Data records:
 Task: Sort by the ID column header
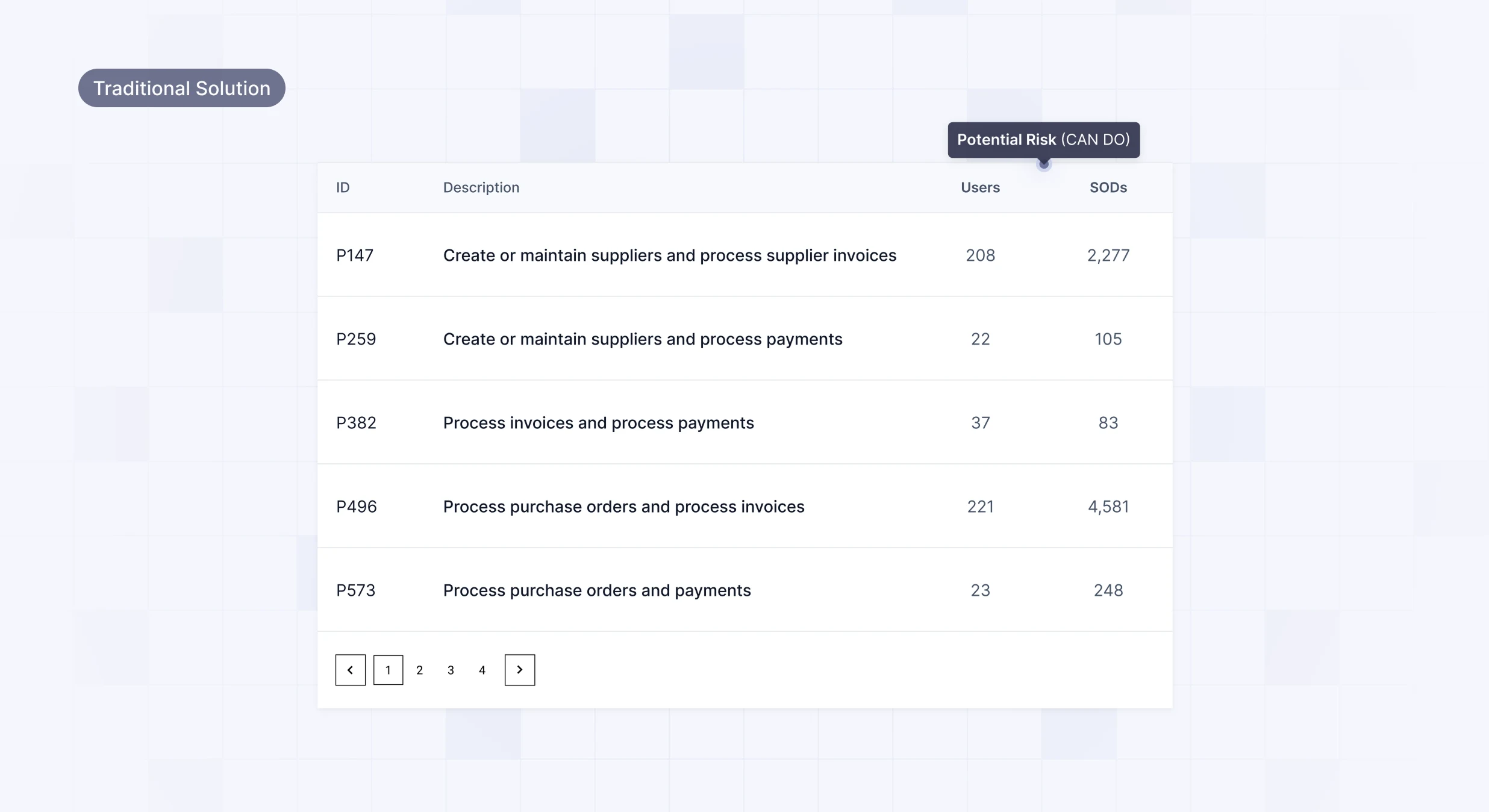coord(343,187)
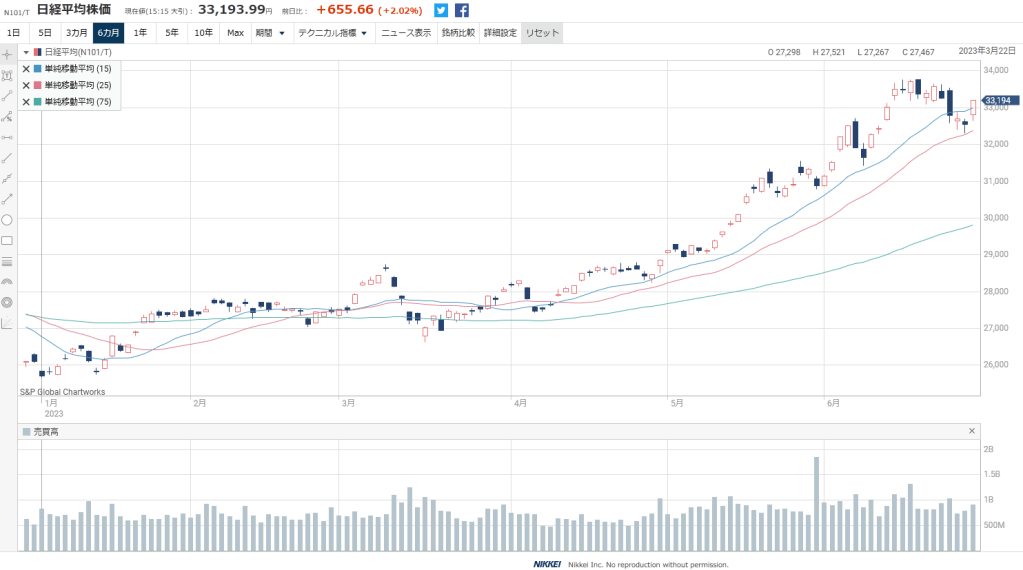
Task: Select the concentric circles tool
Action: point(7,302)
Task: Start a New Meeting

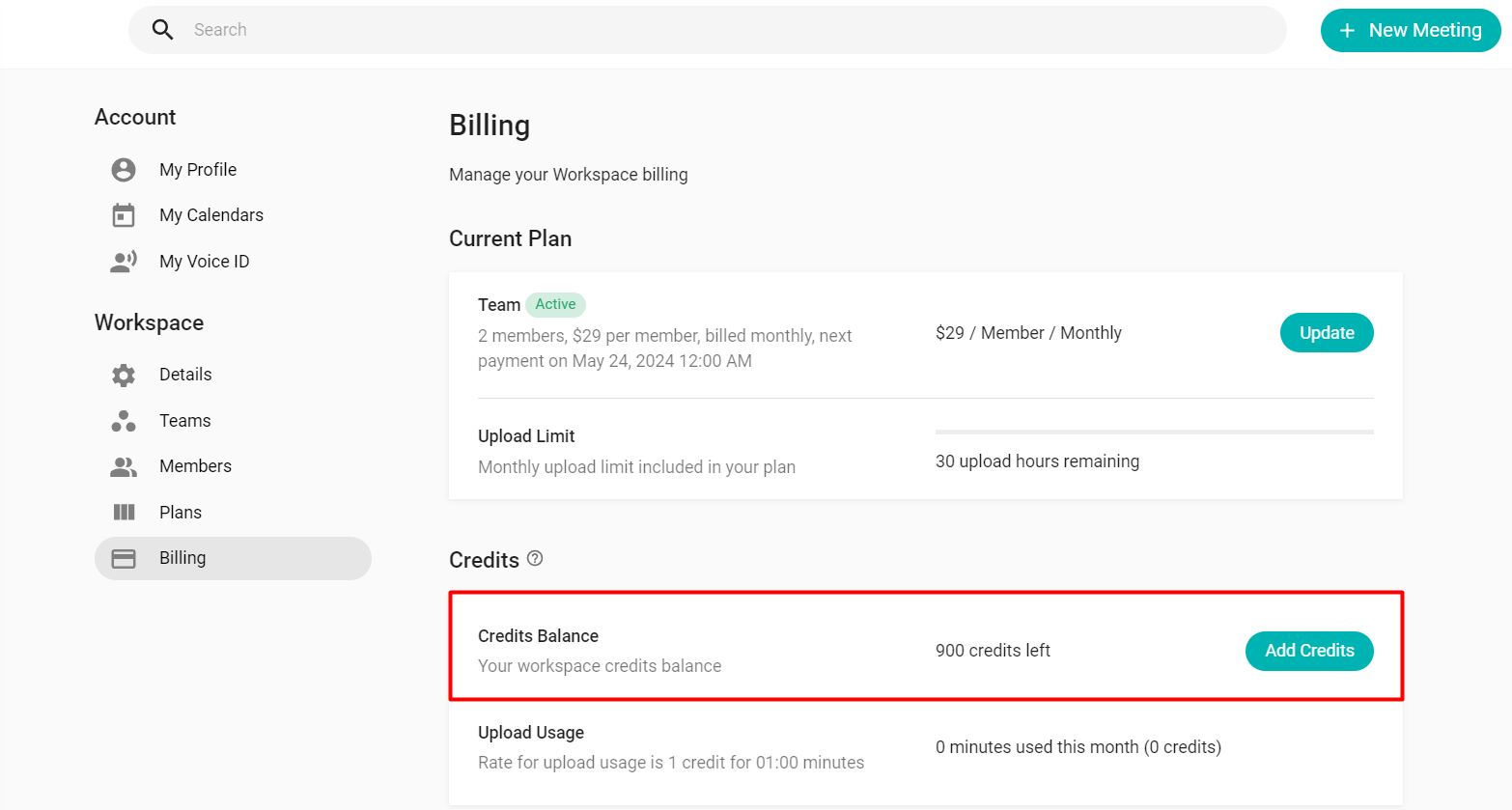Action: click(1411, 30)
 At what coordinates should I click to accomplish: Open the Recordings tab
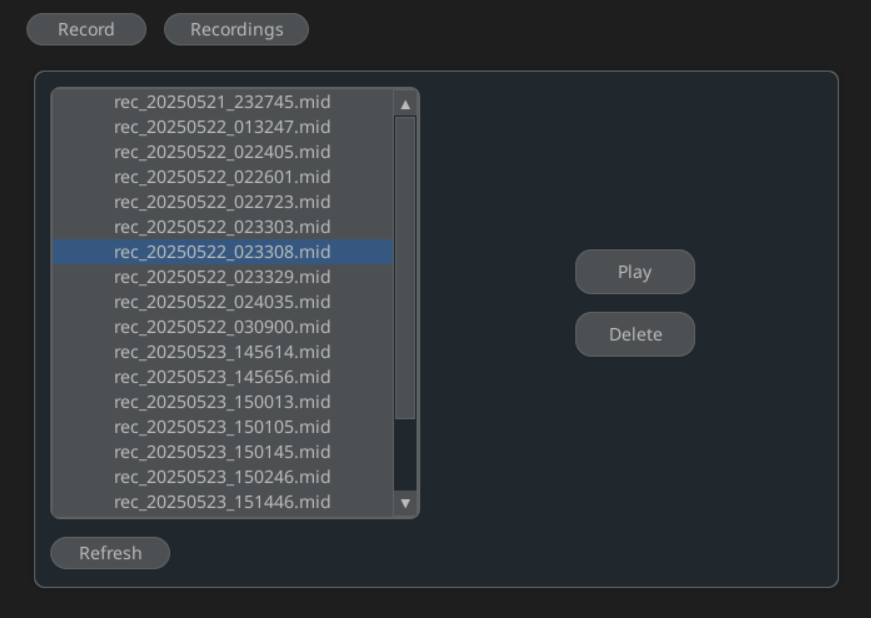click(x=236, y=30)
---
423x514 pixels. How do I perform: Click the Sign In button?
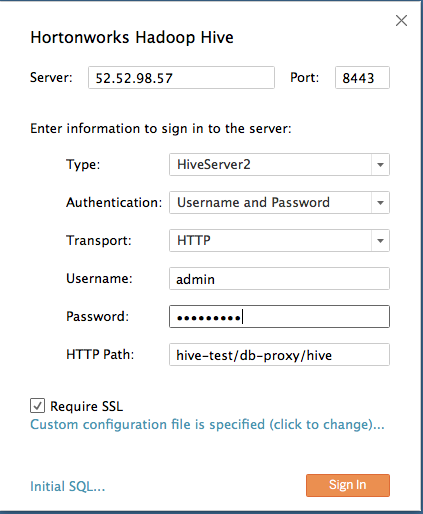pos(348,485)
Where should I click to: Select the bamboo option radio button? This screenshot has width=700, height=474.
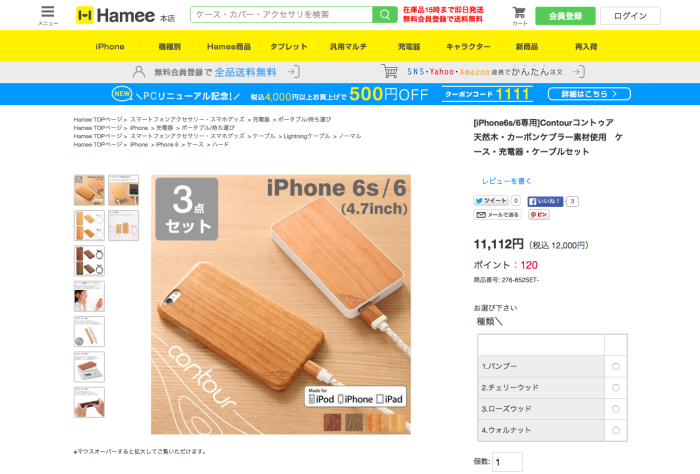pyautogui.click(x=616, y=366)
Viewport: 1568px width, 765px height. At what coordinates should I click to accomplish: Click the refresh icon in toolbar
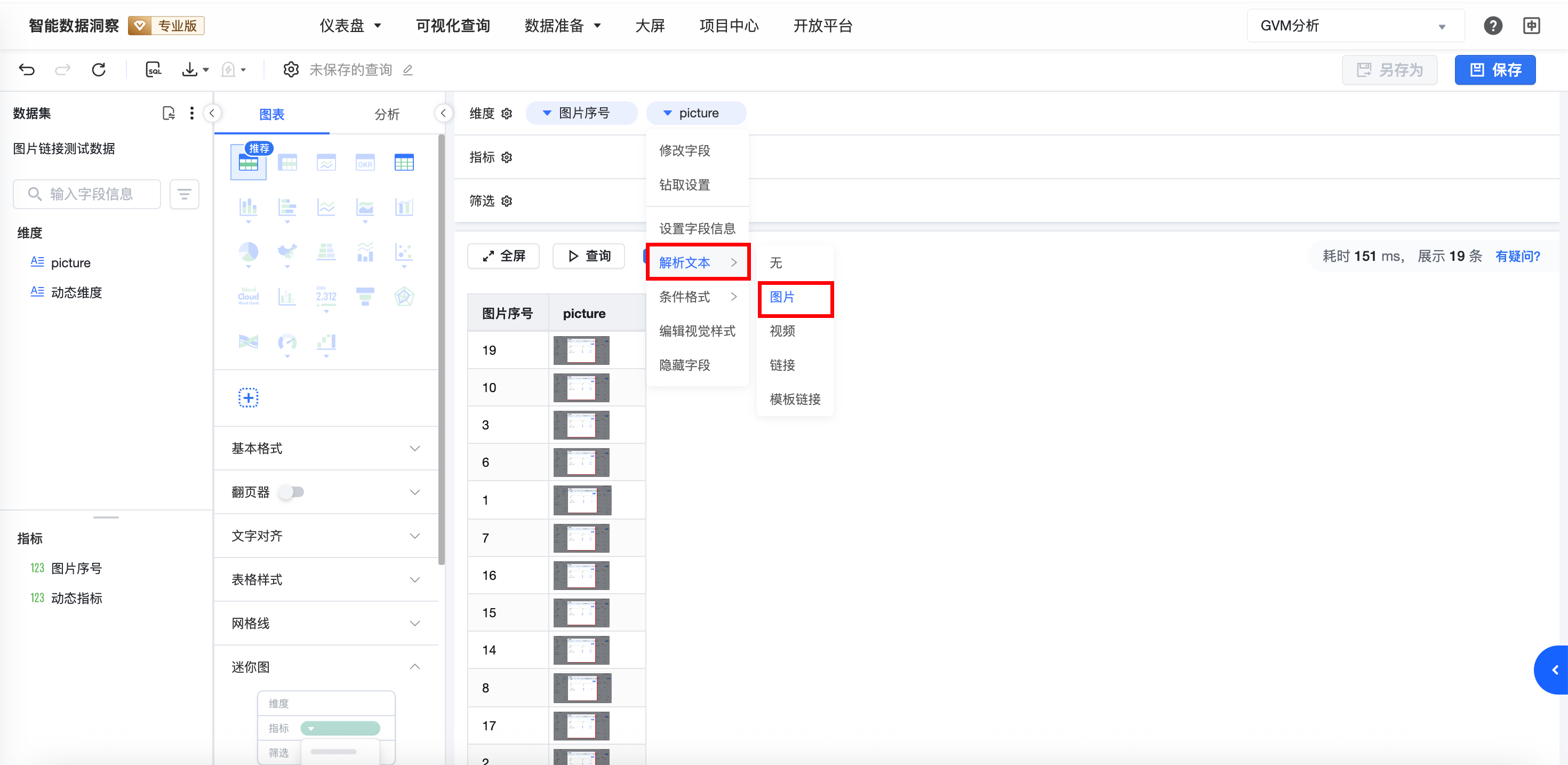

What to do:
Could you print the lines word for word, starting at the line containing "Task: Sort by the ID column header" and stopping after the line containing "click(x=236, y=30)", with the pictures left out?

The output:
 Task: Sort by the ID column header
coord(343,187)
Task: Select the concentric circles tool
Action: point(7,302)
Task: Start a New Meeting

Action: click(1411, 30)
 At what coordinates should I click to accomplish: Open the Recordings tab
click(x=236, y=30)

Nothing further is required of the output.